BDE SC4 Pilot Cycle 1
Bootstrap the pipeline for the SC4 pilot 1 on the BDE platform.
Pilot 1 Description
The pilot fetches continuously the FCD data (Floating Car Data) about taxies in Thessaloniki from CERTH web service. A Kafka Producer connects to the web service and sends the data into a Kafka topic. The data is consumed by a Flink job, enriched using a map matching algorithm, aggregated and finally stored into Elasticsearch. A visualization based on Kibana is used to visualize the aggregated data in a map (average speed in road segments per time windows).
Pilot 1 Components
The table shows the frameworks and other components used to set up the pilot.
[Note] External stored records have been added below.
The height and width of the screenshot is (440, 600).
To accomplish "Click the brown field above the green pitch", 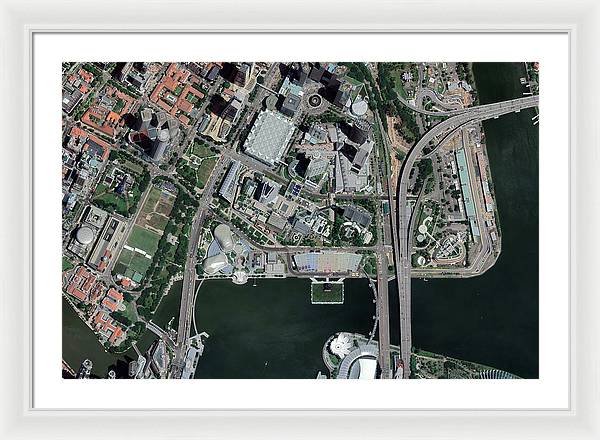I will 156,208.
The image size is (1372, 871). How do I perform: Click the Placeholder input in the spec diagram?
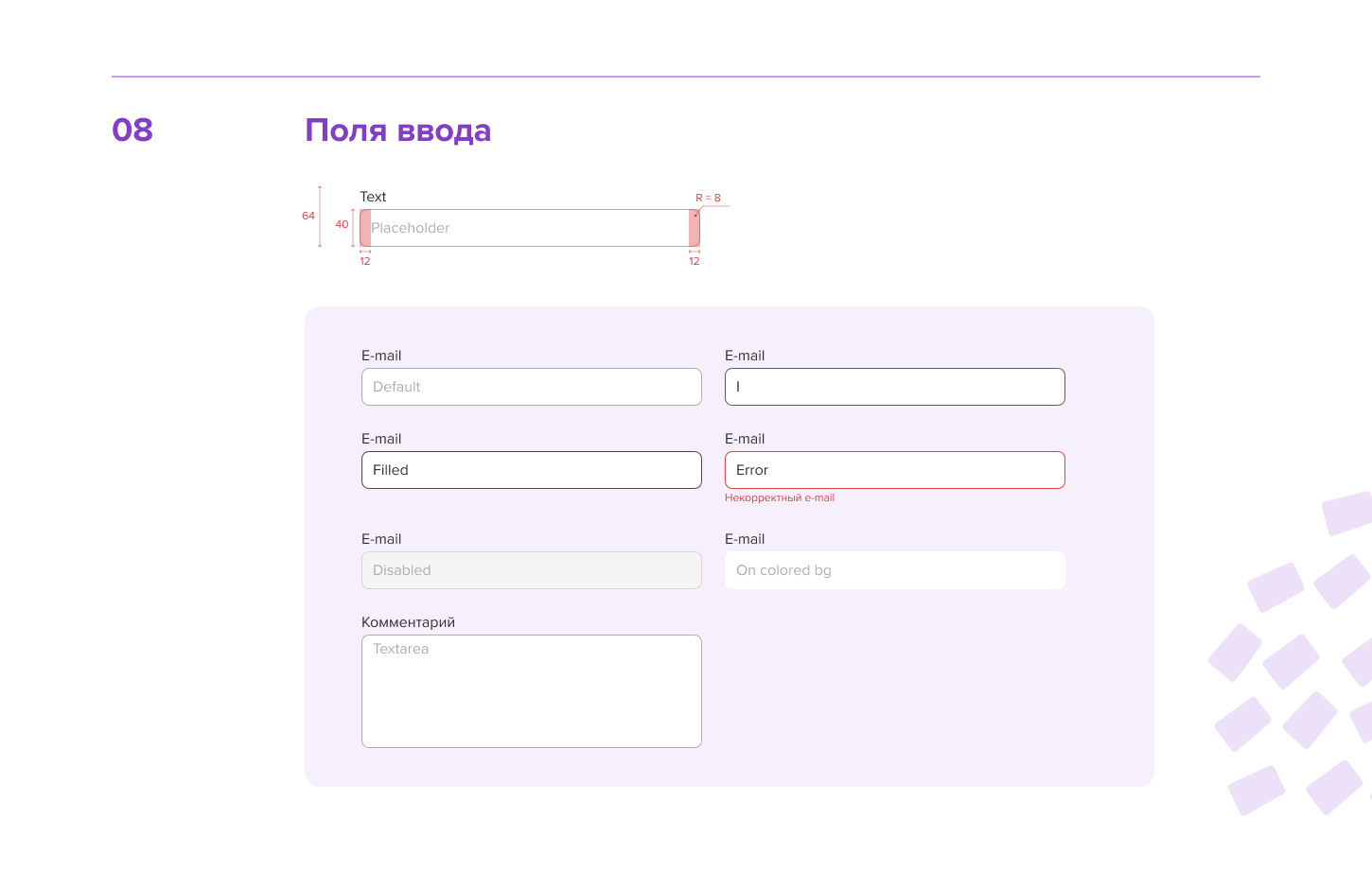(x=529, y=228)
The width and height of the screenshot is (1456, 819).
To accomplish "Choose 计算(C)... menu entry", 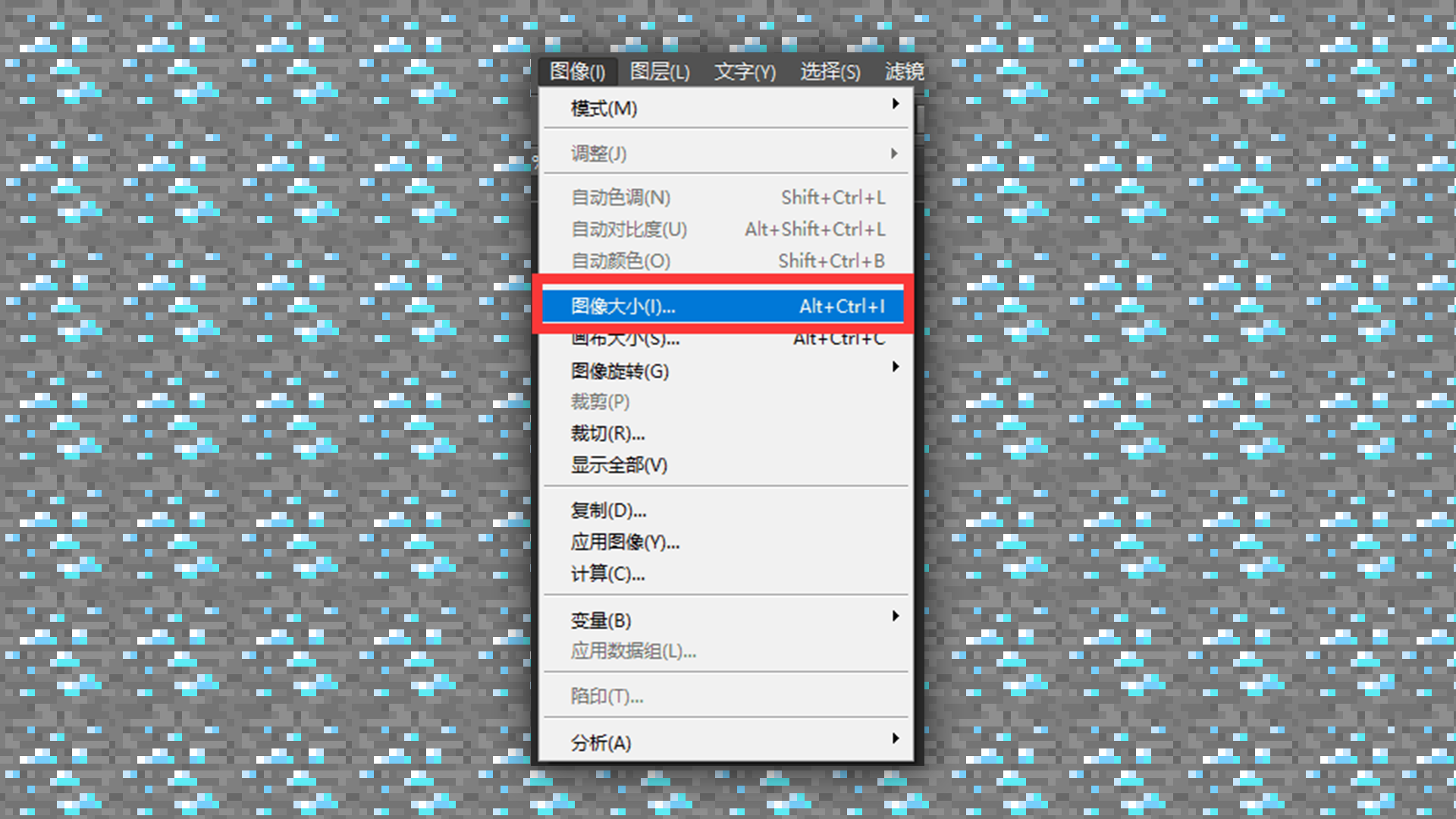I will tap(723, 574).

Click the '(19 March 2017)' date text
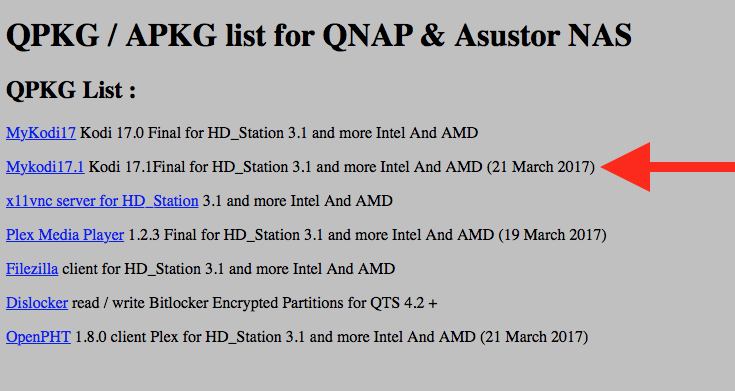pos(552,235)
|FCD Kafka Producer||Dockerized version of pilot-sc4-kafka-producer (TBD)|
|Rserve + MapMatching Algorithm||Dockerfile in pilot-sc4-docker-r|
All the components, frameworks, Flink job, Kafka producer, Rserve, must be provided as Docker images in order to be started in Docker containers within a Docker Swarm. Furthermore, all the Docker images must support the initialization protocol by including the wait-for-step.sh, execute-step.sh, finish-step.sh scripts provided in the docker-spark base image in order to communicate with the initialization daemon.
Pilot 1 Initialization
Some of the components used for the pilot depend on other components. As an example, the Kafka producer depends on the availability of a Kafka topic, the Flink job depends on the availability of the Rserve for the map matching and on Elasticsearch for the storage. Kafka itself depends on Zookeeper. The BDE platform provides a component, the init daemon service, to execute a proper initialization. The init daemon is already included in the docker-compose.yml file used for the pilot. The init daemon requires the information about the order in which the components have to be started. This information must be provided as an RDF file that can be created using the Pipeline Builder. The RDF file must be included in the project as it will be imported by the initialization daemon.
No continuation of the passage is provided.